### Provided text
----------
The Wellcome Library has announced a partnership with ProQuest, U.K. to digitize
more than 15,000 volumes from the library’s rare book collection as part of the
Wellcome Digital Library pilot project. The collection will be made available
through ProQuest’s new Early European Books (EEB) database, a sister project to
the Early English Books Online.
EEB will trace the history of printing in continental Europe from its origins up
to 1700. A number of other libraries have already contributed to the project,
including the Kongelige Bibliotek in Copenhagen and the Biblioteca Nazionale
Centrale di Firenze. The Library will contribute its entire collection of
pre-1700 non-English printed books. This includes many rare texts on subjects
ranging from alchemy to zoology.
Unlike other parts of the pilot project, which are being fully funded by the
Wellcome Library, this partnership will involve a significant investment from
ProQuest. In return for access to the collection, ProQuest will make the entire
collection freely available to all U.K.-based users, and to users in the HINARI
group of developing countries. Wellcome Library members will have free access to
the collection from anywhere in the world. In addition, 10% of the collection
will be selected by the Wellcome Library to be made freely available to any user
worldwide via the Wellcome Digital Library portal. As part of the project,
previously uncatalogued (and hence unavailable) material is also being included,
giving the new database complete coverage of the library’s pre-1700 European
holdings.
----------
(Recorded data)
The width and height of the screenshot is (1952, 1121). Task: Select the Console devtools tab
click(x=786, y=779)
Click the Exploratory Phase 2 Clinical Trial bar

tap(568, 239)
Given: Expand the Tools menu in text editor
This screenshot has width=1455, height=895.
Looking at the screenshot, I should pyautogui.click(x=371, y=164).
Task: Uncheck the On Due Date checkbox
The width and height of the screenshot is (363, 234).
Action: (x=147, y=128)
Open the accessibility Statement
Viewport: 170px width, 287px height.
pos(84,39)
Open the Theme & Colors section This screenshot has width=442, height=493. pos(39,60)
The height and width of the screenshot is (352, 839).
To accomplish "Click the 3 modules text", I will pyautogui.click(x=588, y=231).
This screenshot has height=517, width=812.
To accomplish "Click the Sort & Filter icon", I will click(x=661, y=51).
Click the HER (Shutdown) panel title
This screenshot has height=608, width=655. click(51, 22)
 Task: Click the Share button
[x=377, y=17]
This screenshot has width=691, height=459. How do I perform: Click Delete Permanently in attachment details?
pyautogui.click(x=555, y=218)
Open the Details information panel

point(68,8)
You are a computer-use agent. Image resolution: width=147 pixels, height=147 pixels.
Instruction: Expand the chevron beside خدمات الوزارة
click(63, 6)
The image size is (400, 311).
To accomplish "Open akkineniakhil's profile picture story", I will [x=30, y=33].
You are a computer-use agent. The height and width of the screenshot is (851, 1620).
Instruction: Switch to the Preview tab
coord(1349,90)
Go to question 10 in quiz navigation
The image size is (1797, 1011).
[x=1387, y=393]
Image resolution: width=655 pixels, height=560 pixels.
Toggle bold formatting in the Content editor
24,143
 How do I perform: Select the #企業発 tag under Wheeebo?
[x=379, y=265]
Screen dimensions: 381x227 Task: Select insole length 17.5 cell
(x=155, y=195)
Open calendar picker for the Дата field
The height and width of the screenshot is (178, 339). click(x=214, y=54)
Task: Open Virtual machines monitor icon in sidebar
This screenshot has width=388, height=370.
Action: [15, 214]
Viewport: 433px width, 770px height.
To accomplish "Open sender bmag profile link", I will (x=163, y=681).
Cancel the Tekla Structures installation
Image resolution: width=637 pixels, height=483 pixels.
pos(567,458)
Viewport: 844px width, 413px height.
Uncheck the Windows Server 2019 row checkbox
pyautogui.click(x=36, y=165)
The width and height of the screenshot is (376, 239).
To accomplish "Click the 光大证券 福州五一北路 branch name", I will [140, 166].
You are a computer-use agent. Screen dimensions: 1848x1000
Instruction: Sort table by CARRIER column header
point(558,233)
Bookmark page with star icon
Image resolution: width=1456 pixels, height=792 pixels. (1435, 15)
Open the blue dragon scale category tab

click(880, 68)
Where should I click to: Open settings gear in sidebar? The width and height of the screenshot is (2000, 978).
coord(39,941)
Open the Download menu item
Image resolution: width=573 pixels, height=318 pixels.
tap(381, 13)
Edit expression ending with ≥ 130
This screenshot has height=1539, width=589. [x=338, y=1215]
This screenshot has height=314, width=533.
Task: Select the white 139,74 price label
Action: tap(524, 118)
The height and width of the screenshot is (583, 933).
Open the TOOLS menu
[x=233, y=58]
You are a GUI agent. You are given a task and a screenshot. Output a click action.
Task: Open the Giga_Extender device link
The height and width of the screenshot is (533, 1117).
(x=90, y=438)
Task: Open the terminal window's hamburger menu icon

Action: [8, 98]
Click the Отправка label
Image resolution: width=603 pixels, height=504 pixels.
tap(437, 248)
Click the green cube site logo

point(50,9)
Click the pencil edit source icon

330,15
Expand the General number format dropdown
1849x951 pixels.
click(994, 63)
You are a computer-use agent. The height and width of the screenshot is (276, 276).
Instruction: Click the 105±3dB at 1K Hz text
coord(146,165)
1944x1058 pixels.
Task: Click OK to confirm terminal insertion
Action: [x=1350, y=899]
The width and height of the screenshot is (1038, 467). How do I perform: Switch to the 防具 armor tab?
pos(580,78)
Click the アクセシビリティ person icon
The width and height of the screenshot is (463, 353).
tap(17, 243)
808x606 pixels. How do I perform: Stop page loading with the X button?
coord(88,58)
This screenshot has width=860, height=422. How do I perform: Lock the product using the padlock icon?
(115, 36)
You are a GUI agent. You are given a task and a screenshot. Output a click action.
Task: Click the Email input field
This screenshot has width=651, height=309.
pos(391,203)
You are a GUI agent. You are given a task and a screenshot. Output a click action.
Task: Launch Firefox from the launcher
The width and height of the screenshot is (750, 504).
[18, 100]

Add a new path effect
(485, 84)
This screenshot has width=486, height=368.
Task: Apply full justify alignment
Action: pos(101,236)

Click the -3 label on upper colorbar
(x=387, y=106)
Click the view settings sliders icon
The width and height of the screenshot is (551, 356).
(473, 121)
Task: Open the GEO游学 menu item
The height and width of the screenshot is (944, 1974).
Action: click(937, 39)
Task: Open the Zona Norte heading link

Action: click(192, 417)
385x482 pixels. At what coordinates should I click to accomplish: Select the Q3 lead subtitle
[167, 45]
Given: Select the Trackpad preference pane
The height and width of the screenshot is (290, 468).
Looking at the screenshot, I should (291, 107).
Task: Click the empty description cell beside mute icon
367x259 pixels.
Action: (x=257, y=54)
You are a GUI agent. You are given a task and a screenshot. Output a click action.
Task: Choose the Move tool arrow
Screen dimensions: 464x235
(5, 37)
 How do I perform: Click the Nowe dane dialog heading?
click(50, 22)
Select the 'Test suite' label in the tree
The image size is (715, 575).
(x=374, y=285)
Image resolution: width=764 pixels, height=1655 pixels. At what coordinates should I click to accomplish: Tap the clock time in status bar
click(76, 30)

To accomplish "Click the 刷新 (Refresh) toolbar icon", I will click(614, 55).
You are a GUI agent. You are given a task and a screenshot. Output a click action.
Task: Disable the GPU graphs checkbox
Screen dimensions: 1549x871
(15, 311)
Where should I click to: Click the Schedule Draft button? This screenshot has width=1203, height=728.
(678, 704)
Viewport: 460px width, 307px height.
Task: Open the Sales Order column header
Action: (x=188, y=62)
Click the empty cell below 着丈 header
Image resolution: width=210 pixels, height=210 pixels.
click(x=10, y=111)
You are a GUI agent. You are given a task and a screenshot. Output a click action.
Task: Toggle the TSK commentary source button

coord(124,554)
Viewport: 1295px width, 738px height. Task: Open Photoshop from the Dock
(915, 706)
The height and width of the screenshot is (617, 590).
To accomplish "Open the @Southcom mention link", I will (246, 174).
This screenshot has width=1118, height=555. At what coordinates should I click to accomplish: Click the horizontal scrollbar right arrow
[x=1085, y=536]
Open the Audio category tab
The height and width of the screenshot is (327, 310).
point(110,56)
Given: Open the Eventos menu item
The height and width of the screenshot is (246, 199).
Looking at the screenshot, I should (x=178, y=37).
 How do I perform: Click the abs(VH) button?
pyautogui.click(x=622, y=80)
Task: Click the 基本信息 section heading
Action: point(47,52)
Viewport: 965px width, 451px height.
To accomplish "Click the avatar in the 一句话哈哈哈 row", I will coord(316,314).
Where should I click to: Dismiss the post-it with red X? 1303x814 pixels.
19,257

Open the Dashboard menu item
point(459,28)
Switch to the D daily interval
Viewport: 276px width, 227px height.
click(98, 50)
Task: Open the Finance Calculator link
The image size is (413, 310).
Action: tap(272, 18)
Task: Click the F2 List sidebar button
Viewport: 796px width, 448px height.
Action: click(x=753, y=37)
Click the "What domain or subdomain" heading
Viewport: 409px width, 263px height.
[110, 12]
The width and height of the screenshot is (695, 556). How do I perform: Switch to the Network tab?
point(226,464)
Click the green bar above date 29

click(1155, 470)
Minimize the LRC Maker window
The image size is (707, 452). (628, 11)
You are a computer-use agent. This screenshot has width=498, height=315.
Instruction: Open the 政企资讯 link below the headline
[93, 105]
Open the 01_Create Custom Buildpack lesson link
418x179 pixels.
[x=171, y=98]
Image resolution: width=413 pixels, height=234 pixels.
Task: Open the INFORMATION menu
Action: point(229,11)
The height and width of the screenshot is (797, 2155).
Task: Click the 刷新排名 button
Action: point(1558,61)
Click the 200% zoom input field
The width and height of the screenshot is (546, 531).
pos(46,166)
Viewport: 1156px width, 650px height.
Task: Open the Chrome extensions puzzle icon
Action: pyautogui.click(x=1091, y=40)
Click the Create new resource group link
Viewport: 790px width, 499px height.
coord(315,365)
----------
### Work instructions
Rewrite the Wellcome Library announcement starting at "The Wellcome Library has" and ending at "English Books Online.", swapping "partnership" for "collaboration".

### Output for this exercise
The Wellcome Library has announced a collaboration with ProQuest, U.K. to digitize
more than 15,000 volumes from the library’s rare book collection as part of the
Wellcome Digital Library pilot project. The collection will be made available
through ProQuest’s new Early European Books (EEB) database, a sister project to
the Early English Books Online.